Text provided |
# Task 1: Define hand-crafted SPARQL queries (based on “horn-like” rules) for each relation p above to insert the missing relations \<s> \<p> \<o> into the given graph.


In [1]:
# !pip install rdflib ## uncomment this if you do not install rdflib
import rdflib
import copy # to copy graphs

g = rdflib.Graph()
g.parse("https://raw.githubusercontent.com/FHCampbell71/KG/main/Assignment_2/train.nt",format="nt") #load local rdf file

<Graph identifier=N2e3f0055c64140a6ae783bbf949c4dab (<class 'rdflib.graph.Graph'>)>

Then we can run SPARQL query over local rdf file

## Guess 1: missing hasCoauthor property based relations

If 2 authors are both creators of the same paper, then they have a coauthor relation.

coauthor(authorA, authorB) ⇐ creator(?somepaper, ?authorA) ∧ creator(?somepaper, ?authorB)


### query 1.1: count total coauthor relations

In [2]:
query = """
SELECT (count(*) as ?cnt) {
SELECT DISTINCT ?authorA ?authorB
WHERE {
?somepaper <http://purl.org/dc/terms/creator> ?authorA .

Data |
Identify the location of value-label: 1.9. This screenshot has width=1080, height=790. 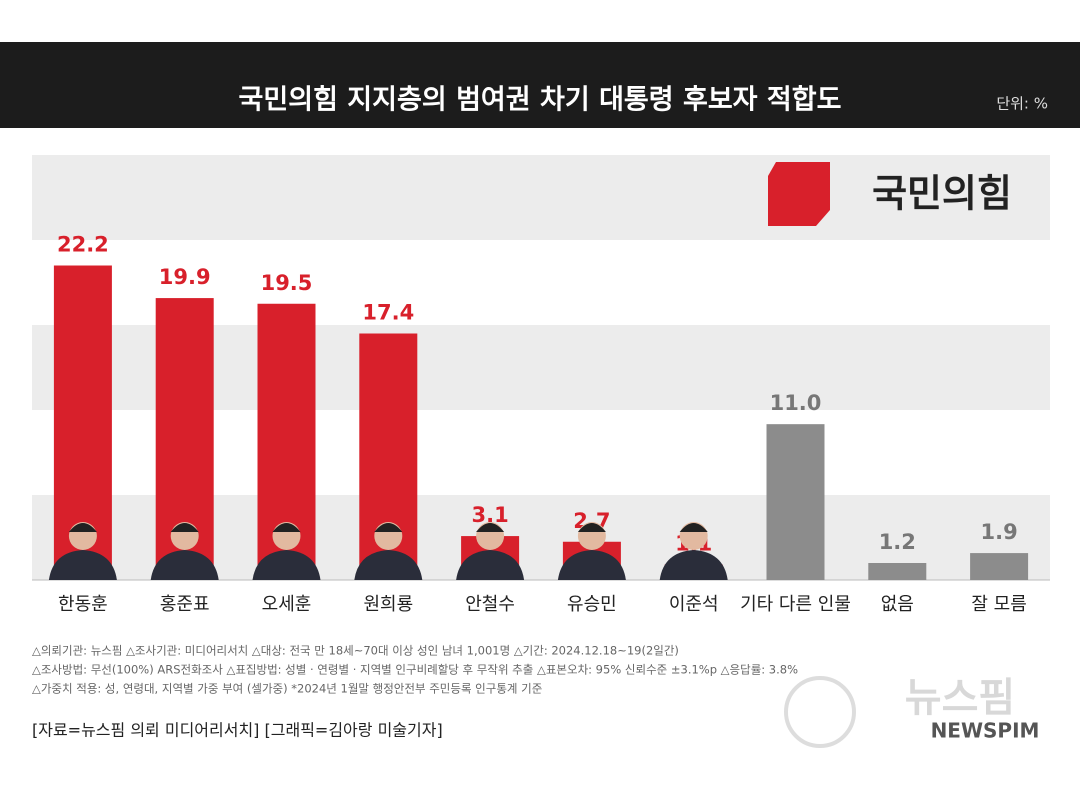
(998, 532).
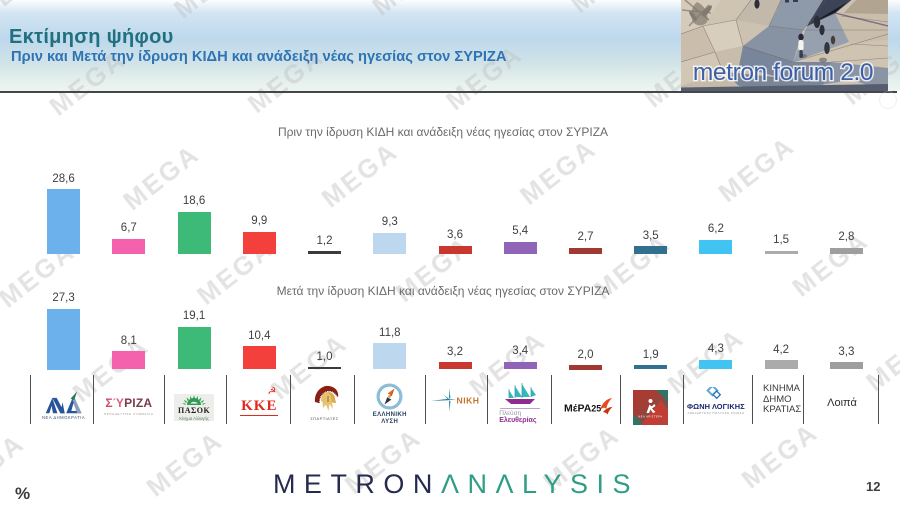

Your objective | Pick up the text on SPARQL coauthor queries above right after its last line and continue it.

Exercise output |
?somepaper <http://purl.org/dc/terms/creator> ?authorB .
}
} """ ## give the SPARQL query


In [3]:
qres = g.query(query) ## run SPARQL query over graph q
for row in qres: ## for each result
    print(f"{row}") ## print s p o from result, and it is 32511

(rdflib.term.Literal('32511', datatype=rdflib.term.URIRef('http://www.w3.org/2001/XMLSchema#integer')),)


### Query 1.2: count missing coauthor relations

In [4]:
# check the missing coauthor relations in this graph.
query = """SELECT (count(*) as ?cnt) {
SELECT DISTINCT ?authorA ?authorB
WHERE {
?somepaper <http://purl.org/dc/terms/creator> ?authorA .
?somepaper <http://purl.org/dc/terms/creator> ?authorB .
filter not exists {?authorA <http://lsdis.cs.uga.edu/projects/semdis/opus#coauthor> ?authorB }.
}}
 """ ## give the SPARQL query

qres = g.query(query) ## run SPARQL query over graph q
for row in qres: ## for each result
    print(f"{row.cnt} ") ## print cnt from result, and it is 8306. 

# paper 1 has authorA and authorB >> coauthor in the graph
# paper 2 has authorA, authorB and authorC >> but no coauthor in the graph
# so it is reasonable that missing coauthor relations are more than (32511-24822)

8306 


### Query 1.3: Insert the rule
As the rule is certain so it has 100% confidence, the query can be inserted into the graph directly.

In [5]:
# Insert the missing coauthor relations in this graph.
query = """
INSERT { ?authorA <http://lsdis.cs.uga.edu/projects/semdis/opus#coauthor> ?authorB }
WHERE {
?somepaper <http://purl.org/dc/terms/creator> ?authorA .
?somepaper <http://purl.org/dc/terms/creator> ?authorB .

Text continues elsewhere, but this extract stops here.